A fascinating new CBS/New York Times poll reveals that attitudes about gays and lesbians serving in the military turn on how the question is asked. It turns out that 42% of Americans oppose allowing "homosexuals" to serve openly in the military, but only 28% oppose allowing "gay men and lesbians" to serve openly. Conversely, 58% of Americans favor allowing "gay men and lesbians" to serve openly in the military, but only 42% favor allowing "homosexuals" to serve openly. Apparently, some 15% of Americans don't know that "gay men and lesbians" are "homosexuals."
It's possible, of course, that those 15% are drawing a sharp distinction between sexual orientation and sexual conduct. On this view, "gay men and lesbians" are only inclined toward homosexual conduct, whereas "homosexuals" actually "do it." But this gives the befuddled 15% more credit than they're due. The subtlety of this distinction is not captured in any common definitions of the terms, both of which are generally held to embrace both same-sex attraction and same-sex conduct.
A more logical explanation has to do with the emotional connotations of the respective terms. "Homosexual" conjures up dark visions of filthy bodily acts that arouse deeply-rooted feelings of disgust and ancient fears of Sodom and Gomorrah and hell and damnation. "Gay men and lesbians," on the other hand, increasingly reminds us of people we know -- sons and daughters, cousins and classmates, nieces and nephews, coworkers and neighbors. It would appear that 15% of Americans cannot stomach the thought of homosexuals, but can tolerate and even try to understand gays and lesbians.

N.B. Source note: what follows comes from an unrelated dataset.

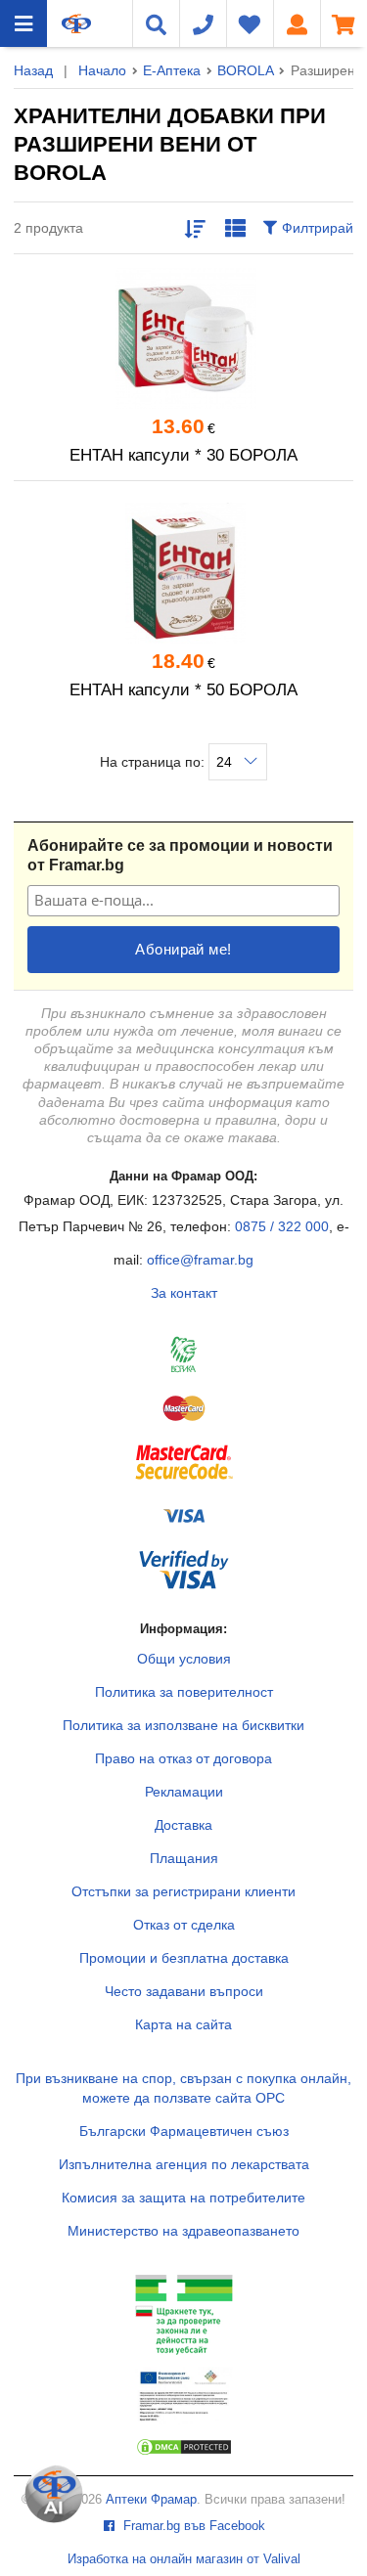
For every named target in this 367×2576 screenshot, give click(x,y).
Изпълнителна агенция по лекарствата (184, 2164)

Interestingly, the word "homosexual," which is a hybrid of the Greek word homos ("same") and the Latin word sexualis (sexual), did not come into existence until the late nineteenth century. Before then, those who engaged in same-sex sex were variously referred to as sodomites or buggerers. Such terms, however, did not imply either same-sex sex or a particular type of person. Rather, they applied to any person who engaged in oral or anal sex, without regard to whether the participants were of the same or the opposite sex.
Moreover, until the nineteenth century it was generally assumed that any person could yield to the temptation to engage in same-sex behavior, just as any person might, in the right circumstances, engage in theft. It wasn't until less than two centuries ago that these terms, like the word homosexual, came to refer to a particular type of person and came to focus specifically on same-sex rather than opposite-sex conduct.
So, what's in a name? Does a rose by any other name smell as sweet? Is "colored" the same as African-American? Is "spic" the same as Hispanic, "dago" the same as Italian-American, "hymie" the same as Jew, "redskin" the same as Native-American, "mick" the same as Irish-American? Do words affect beliefs and politics?
What this poll leads me to think is that the word "homosexual," though once thought to be a neutral term like "colored" or "crippled" or "retarded," should now slip out of our responsible public discourse. For 15% of Americans -- or some forty million of us -- the very use of this word apparently triggers deeply emotional and hostile responses, responses that apparently can be softened or even avoided entirely simply by substituting the less fearsome phrase "gay men or lesbians."
When we hear religious leaders or politicians referring to "homosexuals in the military," "homosexual marriage," or "special rights for homosexuals," we must recognize what they are doing. Especially for the 15% of Americans who react so viscerally to the term "homosexual," they are trying to chew their way into the worst parts of our psyches in order to manipulate our beliefs and values and make us worse people than we really are.
Speaking of politics, it is noteworthy that virtually every ballot initiative, referendum and constitutional amendment voted on in the United States in the past decade concerning equal rights for gays and lesbians has been decided by a margin of well under 15%. It may well be that all those electoral defeats were due to the continuing acceptability of the word "homosexual." Strangely, had everyone spoken of "gays and lesbians" rather than "homosexuals," the results might have been different.
If this seems implausible, I ask you to consider, at the risk of being heavy-handed, the following advice from the greatest propagandist of the twentieth century: "The art of propaganda consists precisely in being able to awaken the imagination of the public through an appeal to their feelings, in finding the appropriate psychological form that will arrest the attention. . . . The broad masses of the people are [ruled] by sentiment rather than by sober reasoning. . . . Such being the case, all effective propaganda must be confined to a few bare essentials and those must be expressed as far as possible in stereotyped formulas. These slogans should be persistently repeated. . . ."Adolph Hitler, Mein Kampf.
It's time for those forty million Americans to think a bit harder.